Rizal Mubit
Penulis Kolom

Guru Ngaji di Kampung. Pengajar di Universitas Kiai Abdullah Faqih Manyar Gresik, Jawa Timur. Alumni Pusat Studi Qur'an Ciputat dan Pascasarjana IAIN Tulungagung prodi Ilmu Al-Qur'an dan Tafsir. Menulis sejumlah buku bertema keislaman. Peneliti Farabi Institute.

Tafsir Surah Al-Ikhlas dan Keutamaan Membacanya

Surah al-Ikhlas memiliki banyak nama. Ada hampir 20 nama. Surah al-Muqasqisah, surah an-Najaah, al-Jamaal, al-Amaan, an-Nisbah dan lain-lain. Surah ini merupakan wahyu yang ke-19.

Pada wahyu-wahyu pertama, tidak disebut kata Allah tapi memakai kata rabb yang berarti Tuhan. Misalnya dalam surah al-Alaq 1-5, surah al-Mudatsir 1-7, dan seterusnya. Ini menjadi tanda tanya, mengapa pada wahyu pertama tidak disebut nama Allah?

Jawabnya sederhana, yakni karena kaum musyrik (penyekutu Tuhan) juga percaya Allah. Akan tetapi kepercayaan mereka tentang Allah berbeda dengan orang Islam. Orang Islam misalnya percaya bahwa Allah Maha Esa, Maha Suci, tidak memiliki anak dan tidak ada yang sama dengannya.
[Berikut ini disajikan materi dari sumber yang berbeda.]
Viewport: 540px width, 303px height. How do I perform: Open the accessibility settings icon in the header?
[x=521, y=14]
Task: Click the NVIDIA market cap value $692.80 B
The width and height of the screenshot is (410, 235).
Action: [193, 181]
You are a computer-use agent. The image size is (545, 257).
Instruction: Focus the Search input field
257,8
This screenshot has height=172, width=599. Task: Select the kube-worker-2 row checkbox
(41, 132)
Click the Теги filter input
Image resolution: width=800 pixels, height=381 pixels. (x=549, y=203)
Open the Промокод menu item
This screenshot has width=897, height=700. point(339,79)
Karena ayat-ayat pertama turun hanya memakai lafal “rabb”, maka orang-orang Yahudi bertanya,

“Hai Muhammad, Kau selalu menyebut ‘rabb’, selalu menyebut nama ‘Tuhan’. Seperti apa sebetulnya Tuhan yang Kau maksud? Terbuat dari emaskah? Terbuat dari kayukah atau terbuat dari perak? Bagaimana Sifatnya?”
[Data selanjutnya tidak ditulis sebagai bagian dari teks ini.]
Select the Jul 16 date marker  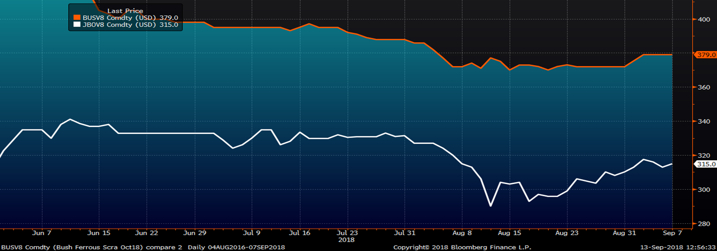coord(299,233)
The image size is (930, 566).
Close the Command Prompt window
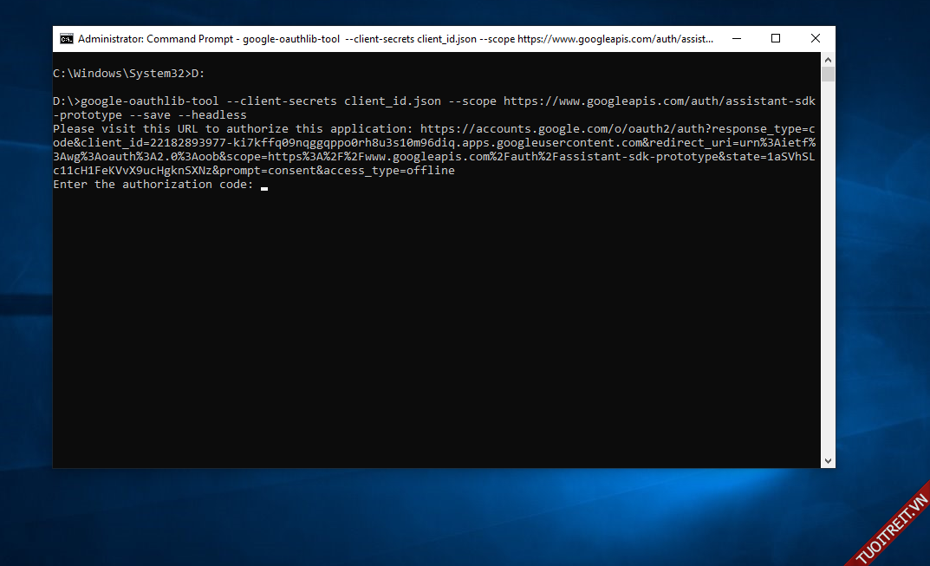coord(816,39)
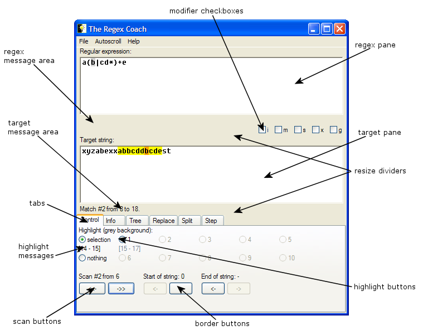Open the Autoscroll menu
Image resolution: width=423 pixels, height=335 pixels.
(x=108, y=41)
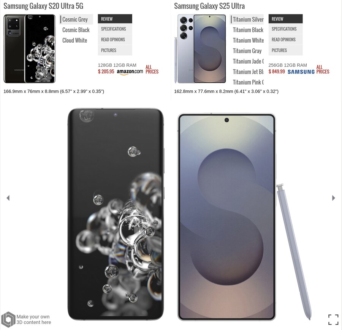342x330 pixels.
Task: Select Cloud White color option
Action: tap(74, 40)
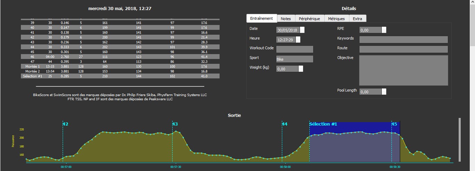
Task: Click the Route input field
Action: coord(404,49)
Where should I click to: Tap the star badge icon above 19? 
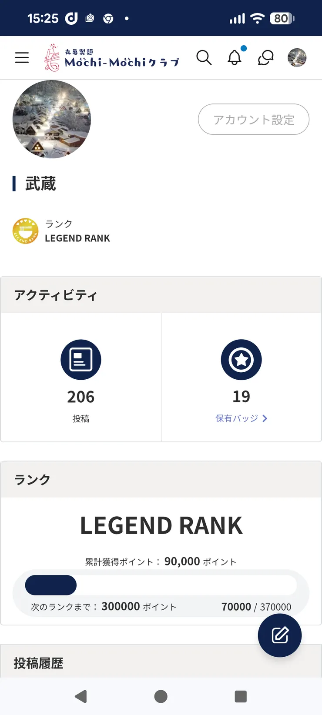tap(242, 360)
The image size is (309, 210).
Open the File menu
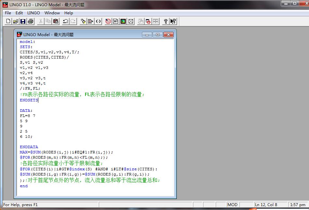point(8,13)
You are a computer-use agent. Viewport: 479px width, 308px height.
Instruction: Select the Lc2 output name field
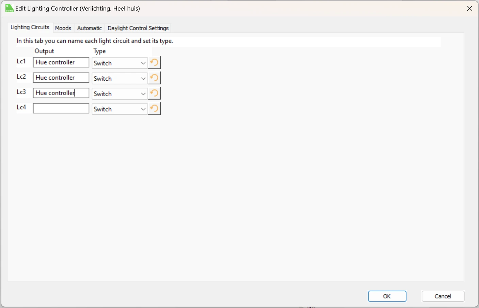click(61, 78)
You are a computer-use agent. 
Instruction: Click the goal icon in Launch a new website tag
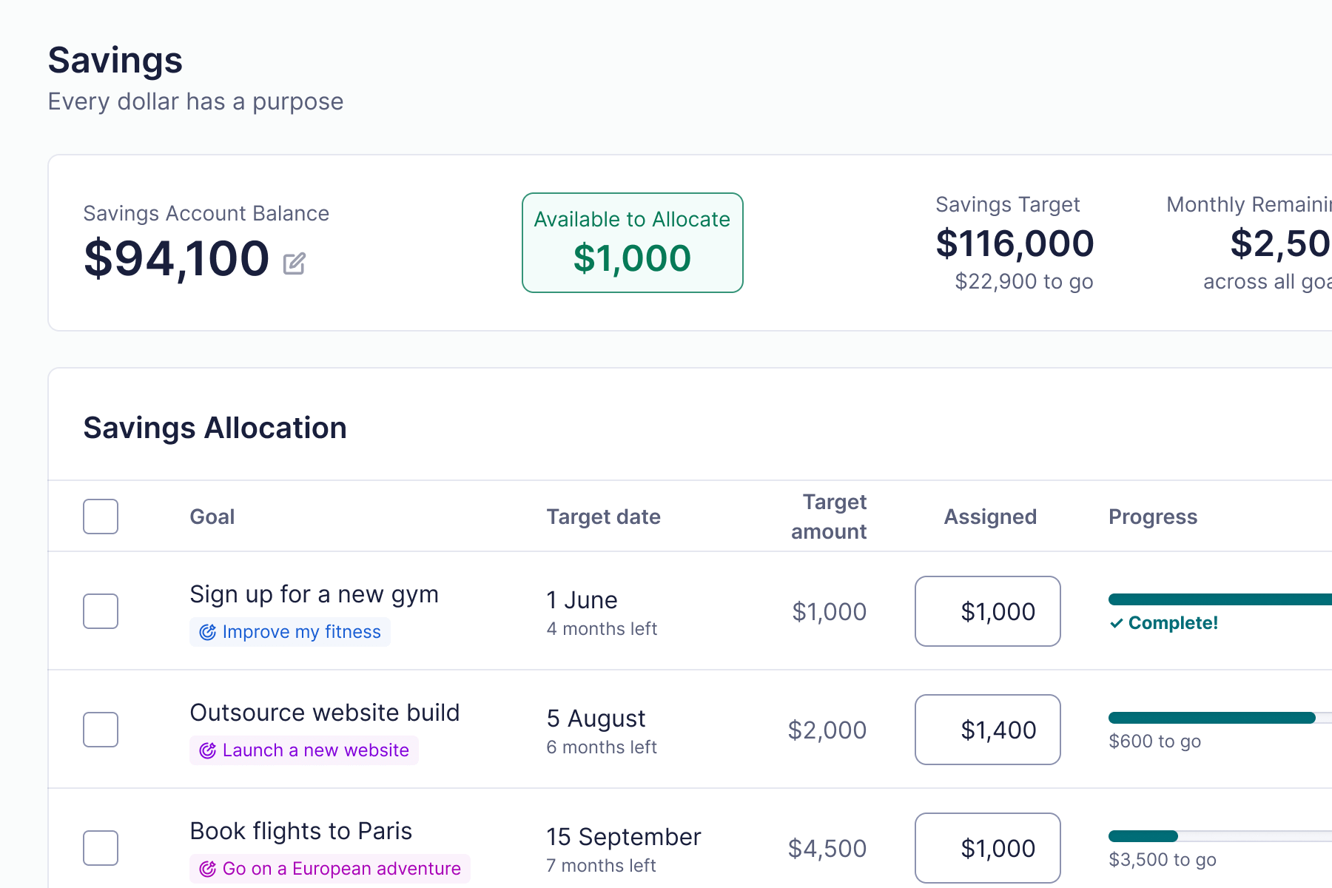(208, 750)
Untuk menjawab pertanyaan tersebut, Malaikat Jibril mendatangi Rasulullah dan menyampaikan wahyu surah al-Ikhlas. Demikian sebagaimana disebutkan dalam kitab Tafsir at-Tabari.

Kata “Ikhlas” di dalam Tafsir al-Mishbah dimaknai dengan suatu upaya menyingkirkan segala sesuatu yang tidak berhubungan dengan Tuhan sehingga yang tersisa hanya gambaran tentang Tuhan. Misalnya anggapan manusia pada waktu itu yang menganggap Tuhan lebih dari satu, bahwa Tuhan memiliki anak dan lain sebagainya.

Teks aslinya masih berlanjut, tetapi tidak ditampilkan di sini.